_Your objective_
Pictures stay out of the copy. Transcribe exactly, and only, the line with "Click the Stint column header" through the last line of the entries below.

[Start of Attachment]

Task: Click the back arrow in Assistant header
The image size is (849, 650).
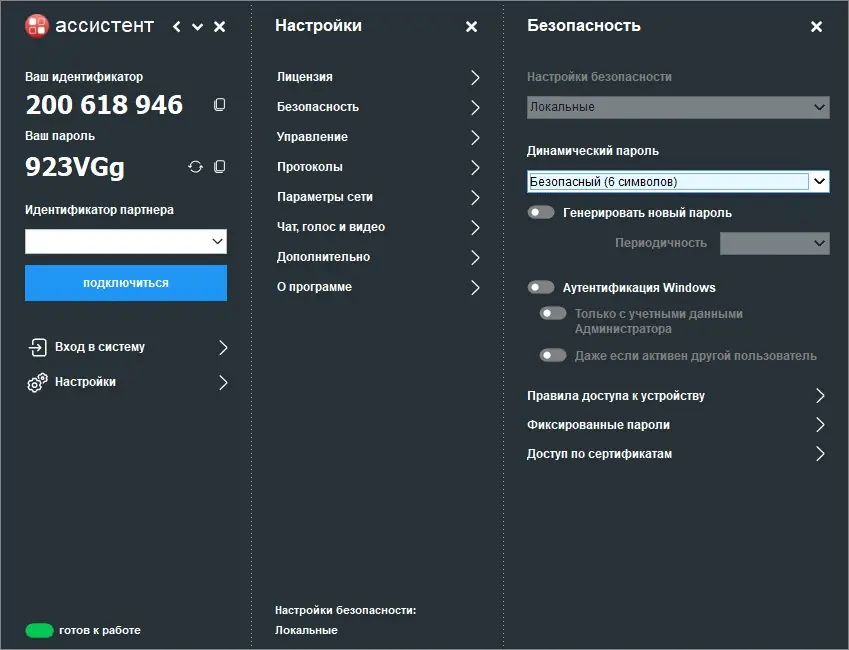Action: click(x=177, y=27)
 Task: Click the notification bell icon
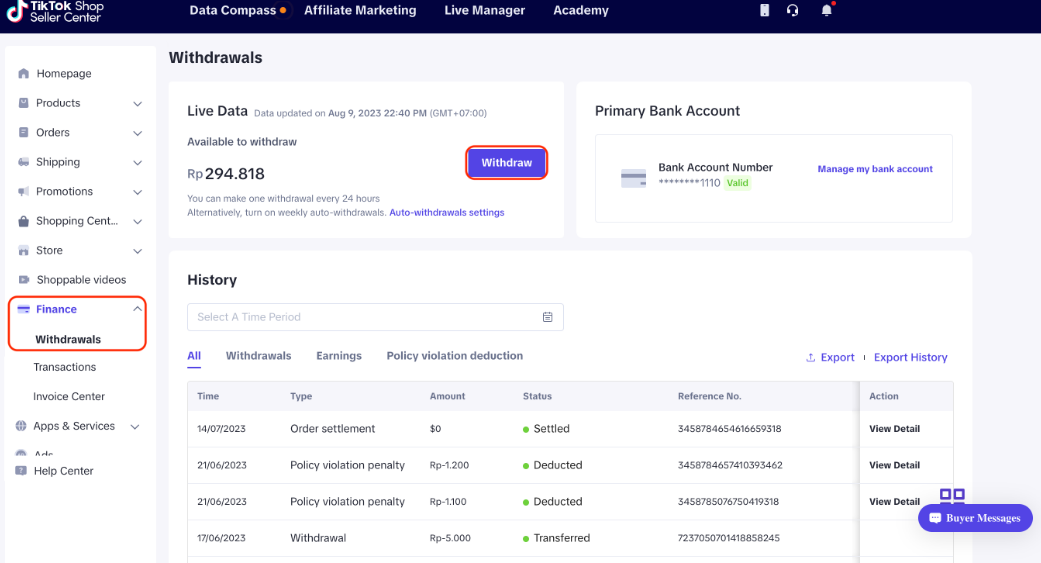point(826,11)
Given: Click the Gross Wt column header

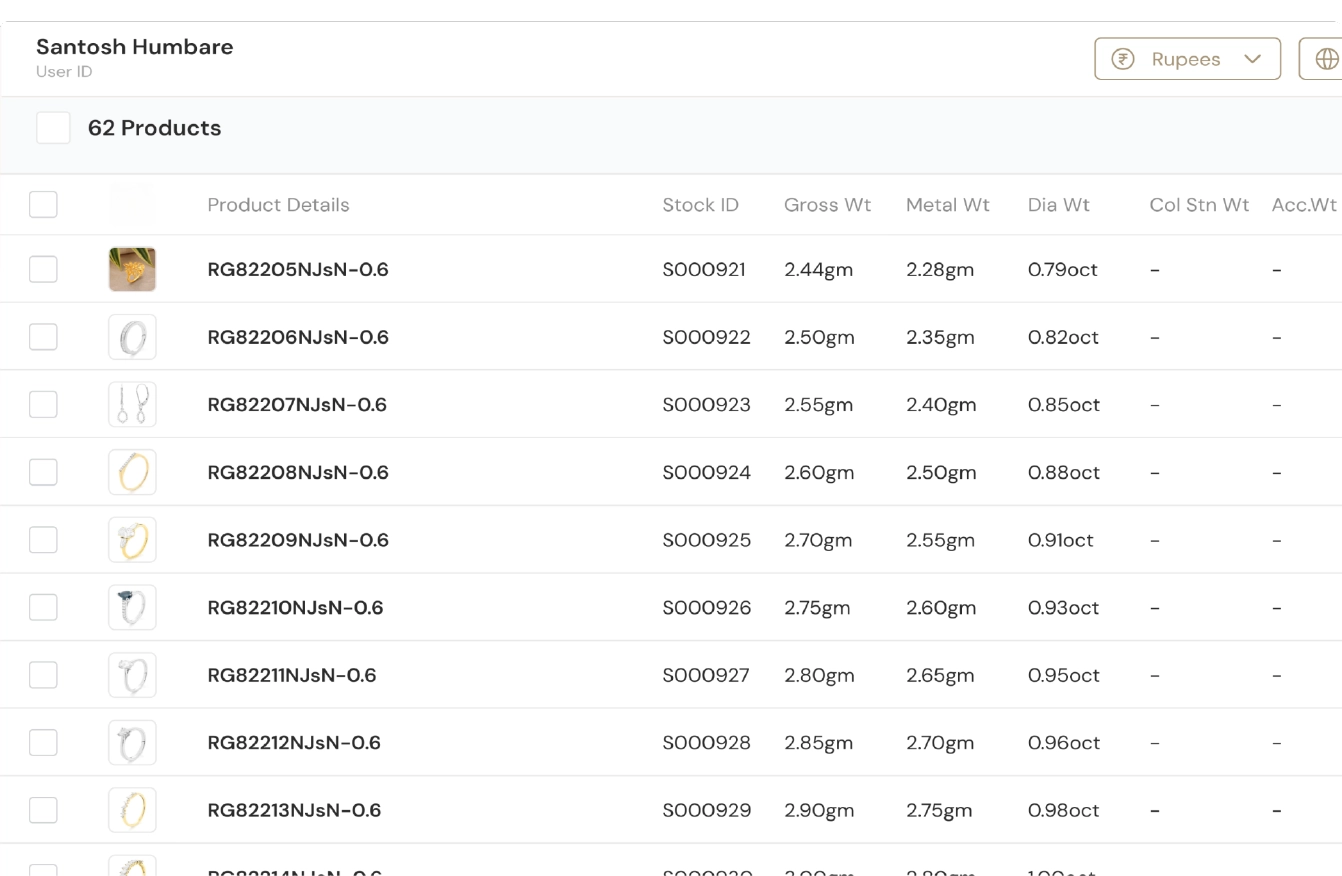Looking at the screenshot, I should (x=828, y=205).
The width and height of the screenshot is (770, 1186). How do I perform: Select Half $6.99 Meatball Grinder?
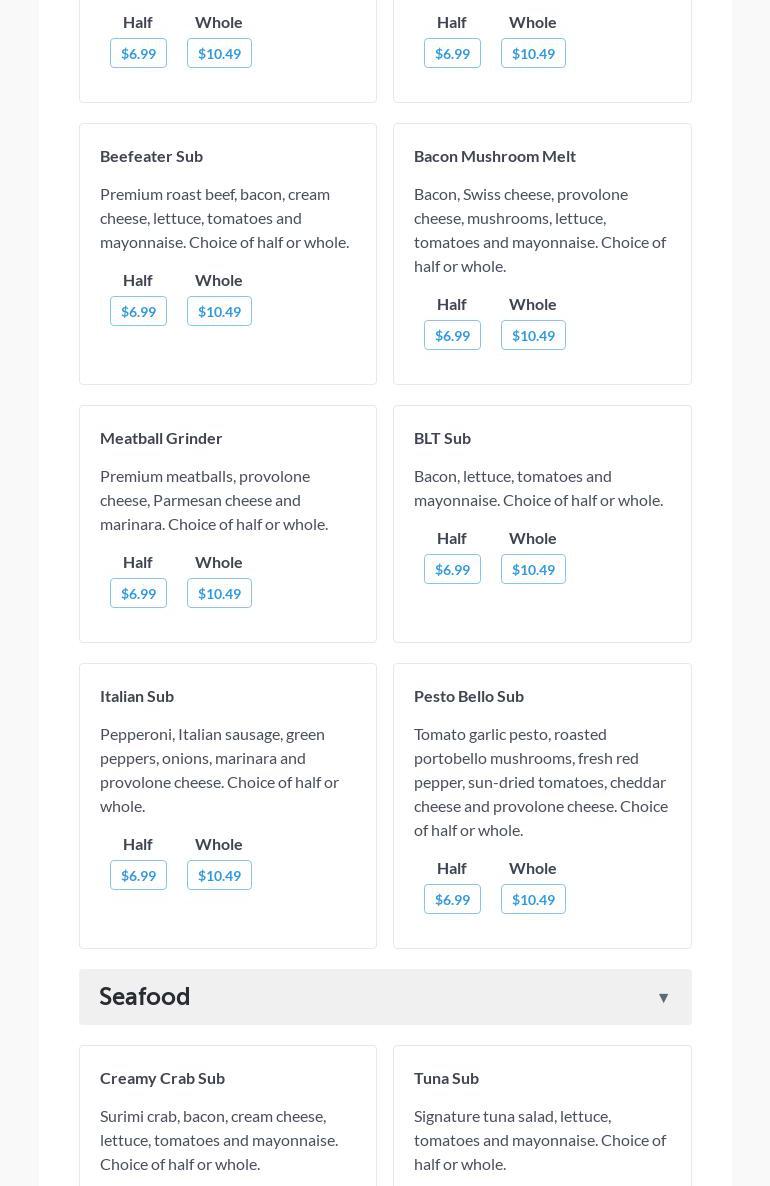click(x=138, y=593)
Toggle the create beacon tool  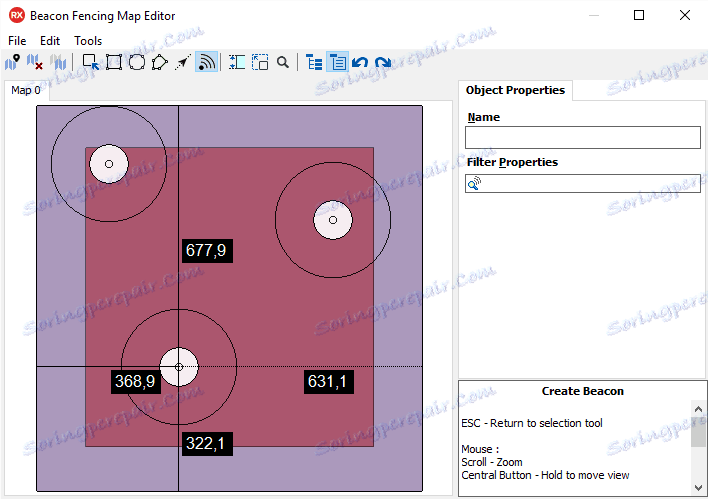coord(207,62)
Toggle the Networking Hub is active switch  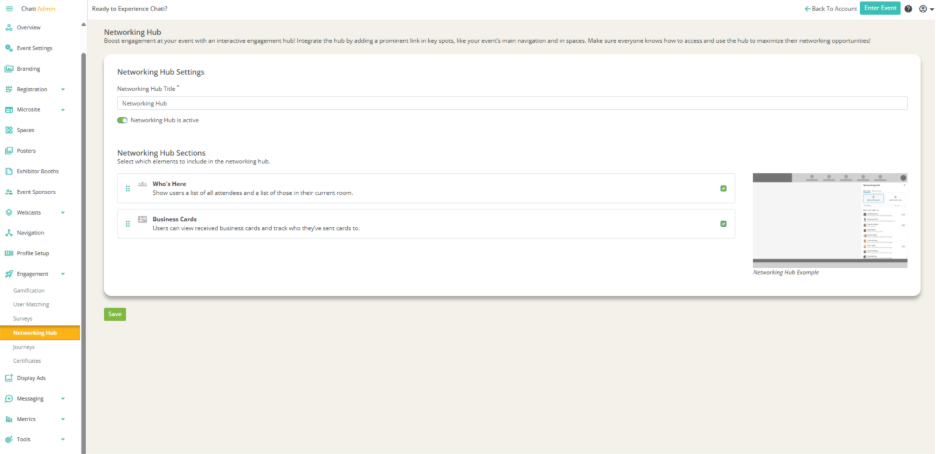(123, 120)
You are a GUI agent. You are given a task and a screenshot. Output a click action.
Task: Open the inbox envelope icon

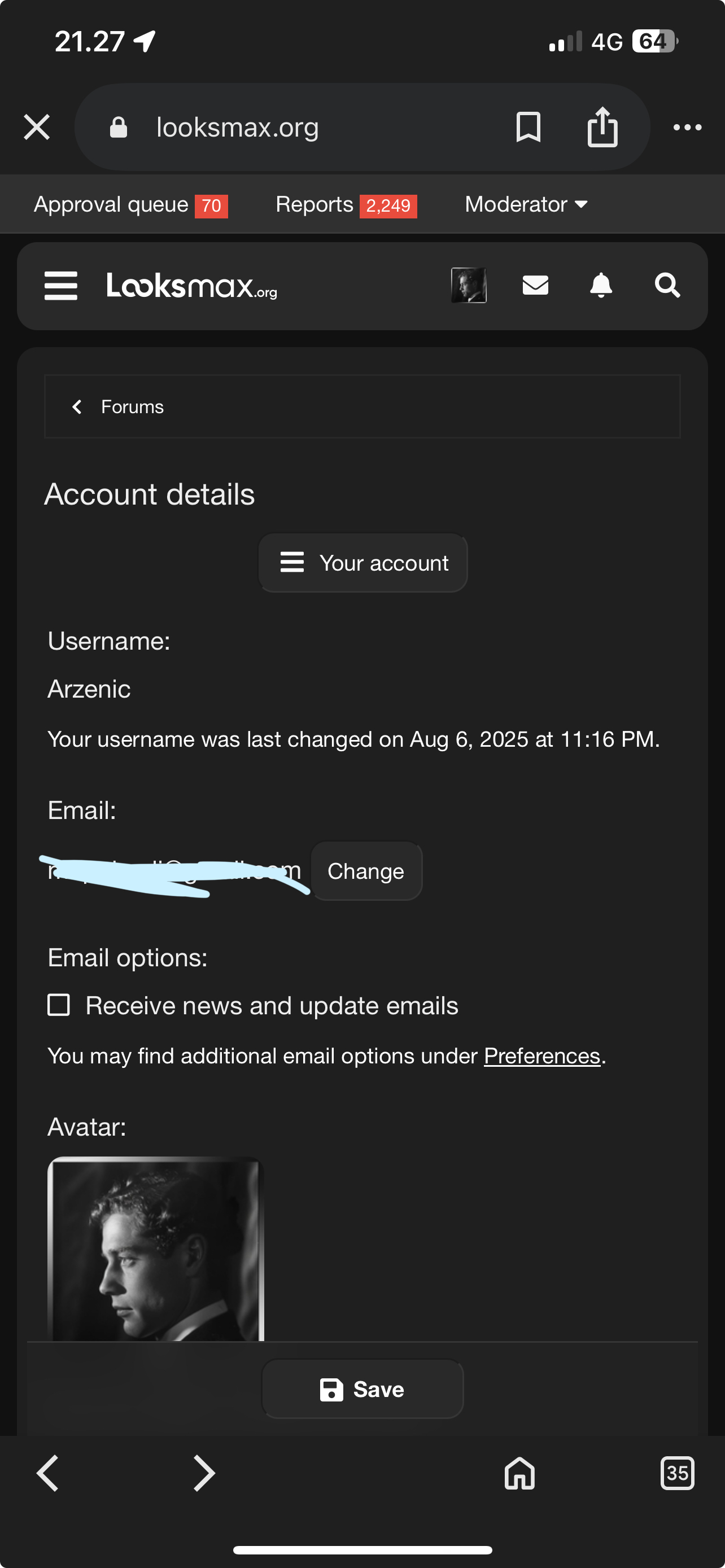click(x=535, y=285)
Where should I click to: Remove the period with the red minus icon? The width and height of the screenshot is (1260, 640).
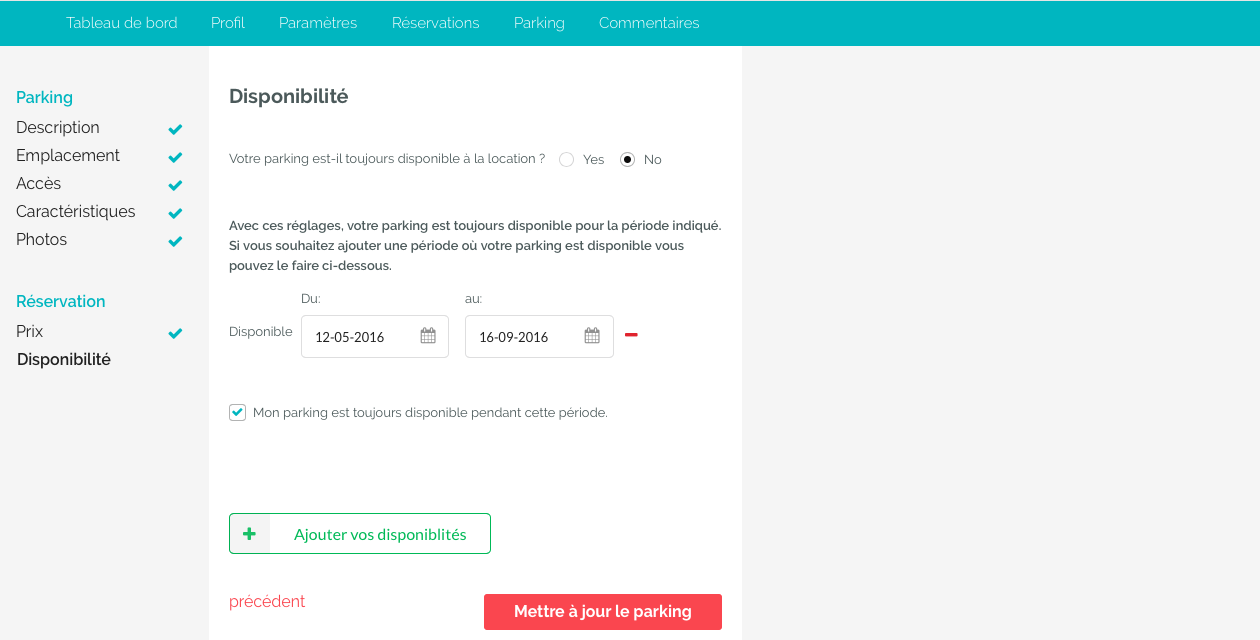(x=631, y=335)
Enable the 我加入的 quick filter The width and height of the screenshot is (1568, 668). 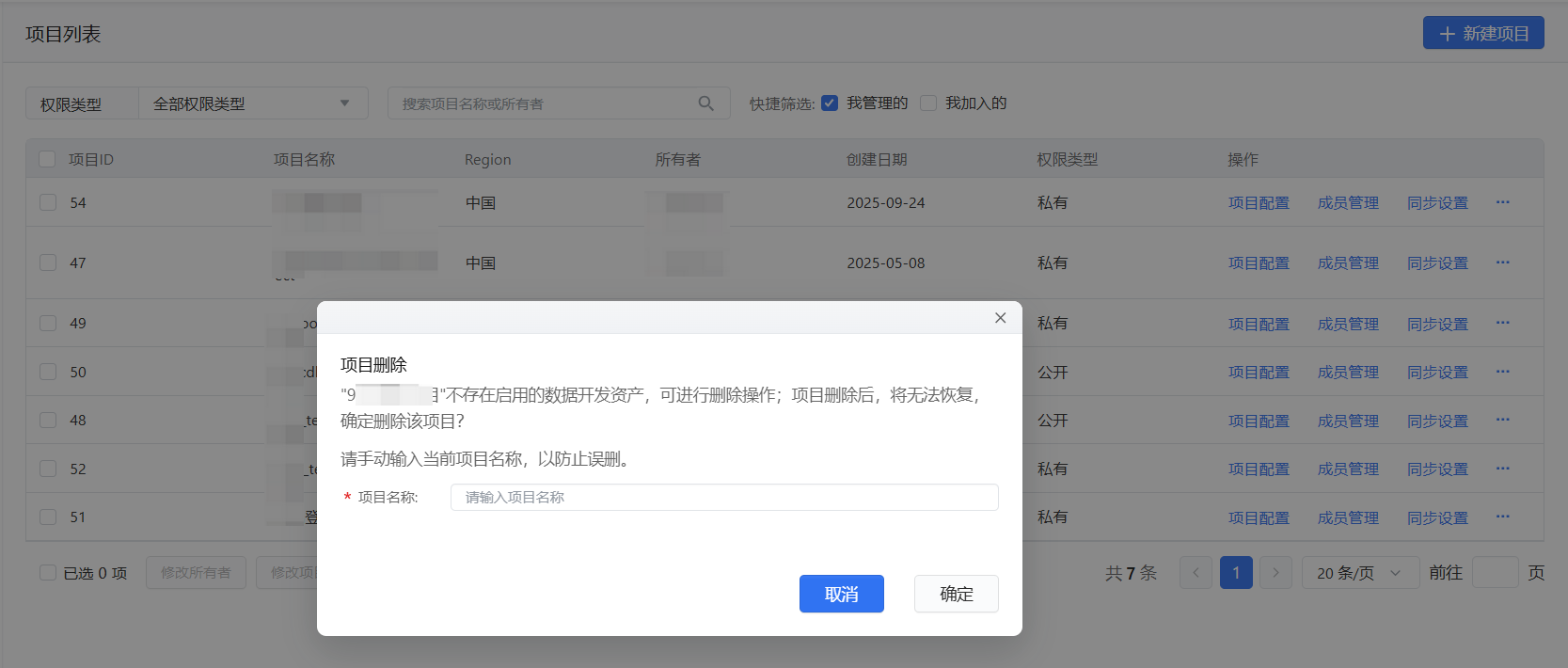(x=928, y=103)
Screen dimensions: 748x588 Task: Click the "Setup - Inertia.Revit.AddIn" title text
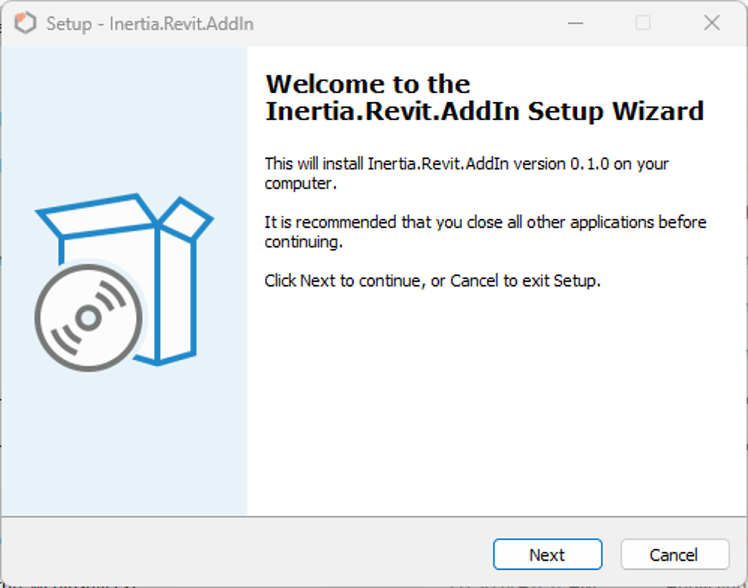point(150,24)

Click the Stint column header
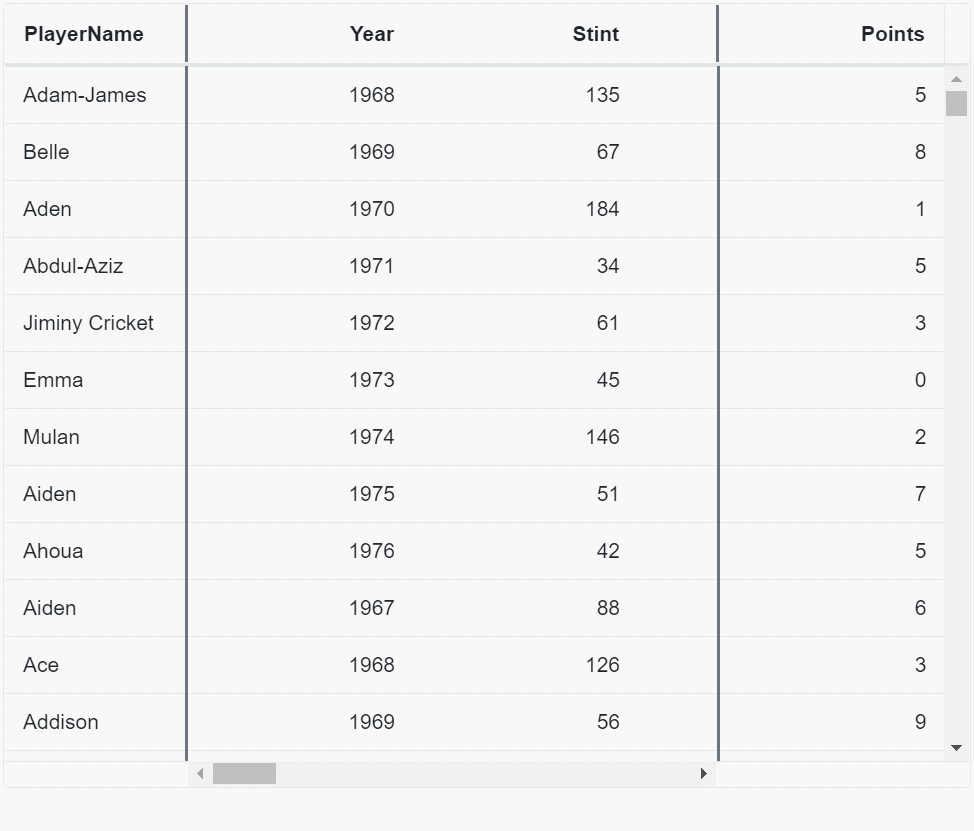pos(596,34)
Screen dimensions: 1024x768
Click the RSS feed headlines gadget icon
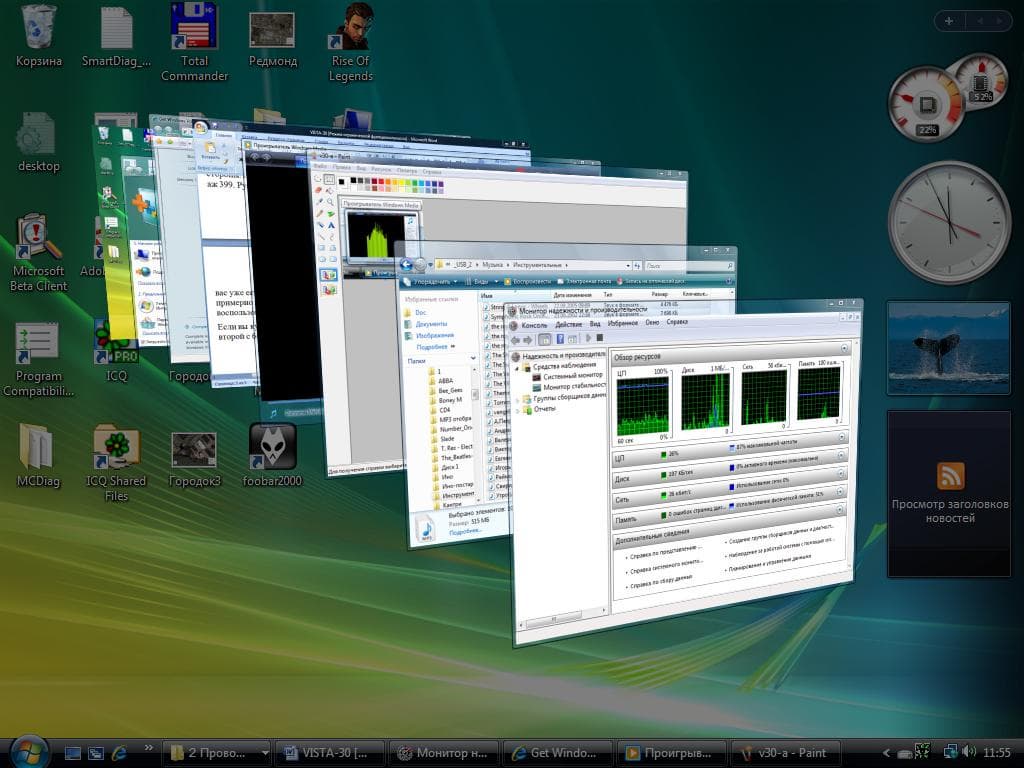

[End of Attachment]

_Result of the exercise_
Click the Stint column header
pos(596,34)
Screen dimensions: 1024x768
Click the RSS feed headlines gadget icon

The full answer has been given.